Southern New England, 1638-45, image 6 of 19
Site of Newman’s Barn New Haven, Connecticut
“But in June of the next year preliminary measures were taken for a permanent political organization. These were of a remarkable character, whether looked upon as an instance of the intense earnestness of the religious convictions of the Puritans, or of the submissive deference they were accustomed to yield to their spiritual guides. The whole community gathered together in a barn – for want of any other building large enough to hold them – and the first business of the assembly was to listen to a sermon of instruction and exhortation from Mr. Davenport. (The tradition is that the barn belonged to Robert Newman, and it is supposed to have stood at the corner of Grove and Temple Streets, on land afterwards occupied by the house of Noah Webster, the lexicographer.) His text was from Proverbs ix. 1: ‘Wisdom hath builded her house, she hath hewn out her seven pillars.’ Herein he found warrant and direction for the gathering of a Church and the formation of a State.”

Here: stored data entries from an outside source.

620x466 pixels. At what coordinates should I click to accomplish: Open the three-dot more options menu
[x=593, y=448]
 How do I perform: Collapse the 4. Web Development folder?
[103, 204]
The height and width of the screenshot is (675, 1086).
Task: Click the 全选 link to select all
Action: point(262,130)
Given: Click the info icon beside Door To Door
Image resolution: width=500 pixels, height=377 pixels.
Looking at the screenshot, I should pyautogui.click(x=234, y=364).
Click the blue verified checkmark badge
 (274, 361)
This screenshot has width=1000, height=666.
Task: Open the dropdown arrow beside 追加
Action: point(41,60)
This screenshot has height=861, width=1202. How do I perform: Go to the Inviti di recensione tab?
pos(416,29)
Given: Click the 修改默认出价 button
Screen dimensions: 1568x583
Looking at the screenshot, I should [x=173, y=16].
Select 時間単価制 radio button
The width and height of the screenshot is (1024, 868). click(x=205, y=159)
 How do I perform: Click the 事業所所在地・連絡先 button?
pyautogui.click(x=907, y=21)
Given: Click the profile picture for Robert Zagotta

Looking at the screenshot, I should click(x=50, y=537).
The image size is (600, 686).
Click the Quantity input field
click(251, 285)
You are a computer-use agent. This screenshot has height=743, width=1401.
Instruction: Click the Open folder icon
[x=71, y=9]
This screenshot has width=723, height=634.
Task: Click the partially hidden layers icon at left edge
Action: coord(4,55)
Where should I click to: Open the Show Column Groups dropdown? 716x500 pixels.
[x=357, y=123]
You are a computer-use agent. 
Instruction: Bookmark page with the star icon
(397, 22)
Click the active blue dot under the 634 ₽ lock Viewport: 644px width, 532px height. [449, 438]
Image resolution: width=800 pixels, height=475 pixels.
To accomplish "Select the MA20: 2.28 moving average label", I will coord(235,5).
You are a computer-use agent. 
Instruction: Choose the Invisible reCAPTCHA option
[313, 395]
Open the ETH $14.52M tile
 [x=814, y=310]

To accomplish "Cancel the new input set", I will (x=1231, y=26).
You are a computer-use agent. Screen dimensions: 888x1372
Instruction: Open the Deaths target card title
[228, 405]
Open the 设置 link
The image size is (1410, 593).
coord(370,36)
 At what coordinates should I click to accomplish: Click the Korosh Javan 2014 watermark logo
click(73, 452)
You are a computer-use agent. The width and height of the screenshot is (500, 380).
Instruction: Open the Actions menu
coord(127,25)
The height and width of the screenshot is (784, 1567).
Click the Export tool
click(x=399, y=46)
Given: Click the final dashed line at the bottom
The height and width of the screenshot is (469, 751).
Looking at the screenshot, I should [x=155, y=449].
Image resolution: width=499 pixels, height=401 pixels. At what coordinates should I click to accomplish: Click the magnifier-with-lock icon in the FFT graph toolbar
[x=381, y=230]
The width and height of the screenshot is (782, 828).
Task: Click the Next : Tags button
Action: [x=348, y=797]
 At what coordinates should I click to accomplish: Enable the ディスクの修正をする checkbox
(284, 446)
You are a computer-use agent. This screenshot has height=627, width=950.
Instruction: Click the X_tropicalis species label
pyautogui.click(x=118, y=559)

“The Church was to rest upon seven pillars and the foundation of the State was the Church. The right and the duty to gather the one and create the other were inherent, no derivative. There was no recognition of either hierarch or king. The assembled people were to choose from among themselves twelve men the most esteemed for their virtue and their wisdom, and these twelve were to elect seven others who were to be the seven pillars. On the pillars the Church was to be built; the seven men, that is, were to call about them such persons as they deemed fit to be members of the Church, and these members were to form the state. For in the Scriptures was to be found a perfect rule for the guidance and government of men in all human affairs, in the family, in the commonwealth, in the church. Church-membership was citizenship; he who was not fit for that, was unfit for this, for the state must be ‘according to God.’”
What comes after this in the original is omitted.